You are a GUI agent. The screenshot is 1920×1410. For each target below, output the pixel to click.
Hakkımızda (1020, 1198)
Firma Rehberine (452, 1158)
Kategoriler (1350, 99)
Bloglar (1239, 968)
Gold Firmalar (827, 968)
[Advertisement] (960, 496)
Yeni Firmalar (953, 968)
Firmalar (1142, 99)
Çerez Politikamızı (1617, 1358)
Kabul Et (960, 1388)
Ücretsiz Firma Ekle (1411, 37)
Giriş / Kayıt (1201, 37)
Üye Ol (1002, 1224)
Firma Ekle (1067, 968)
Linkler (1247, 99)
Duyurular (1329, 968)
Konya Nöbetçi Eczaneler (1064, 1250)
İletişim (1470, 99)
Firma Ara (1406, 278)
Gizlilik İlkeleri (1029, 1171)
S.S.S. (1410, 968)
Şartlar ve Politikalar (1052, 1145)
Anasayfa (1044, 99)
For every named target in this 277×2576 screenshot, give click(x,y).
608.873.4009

════

Please repeat each line above exactly.

You are a GUI agent. The screenshot is 1920×1410. For each target below, output the pixel to click.
Hakkımızda (1020, 1198)
Firma Rehberine (452, 1158)
Kategoriler (1350, 99)
Bloglar (1239, 968)
Gold Firmalar (827, 968)
[Advertisement] (960, 496)
Yeni Firmalar (953, 968)
Firmalar (1142, 99)
Çerez Politikamızı (1617, 1358)
Kabul Et (960, 1388)
Ücretsiz Firma Ekle (1411, 37)
Giriş / Kayıt (1201, 37)
Üye Ol (1002, 1224)
Firma Ekle (1067, 968)
Linkler (1247, 99)
Duyurular (1329, 968)
Konya Nöbetçi Eczaneler (1064, 1250)
İletişim (1470, 99)
Firma Ara (1406, 278)
Gizlilik İlkeleri (1029, 1171)
S.S.S. (1410, 968)
Şartlar ve Politikalar (1052, 1145)
Anasayfa (1044, 99)
For every named target in this 277×2576 screenshot, give click(x,y).
608.873.4009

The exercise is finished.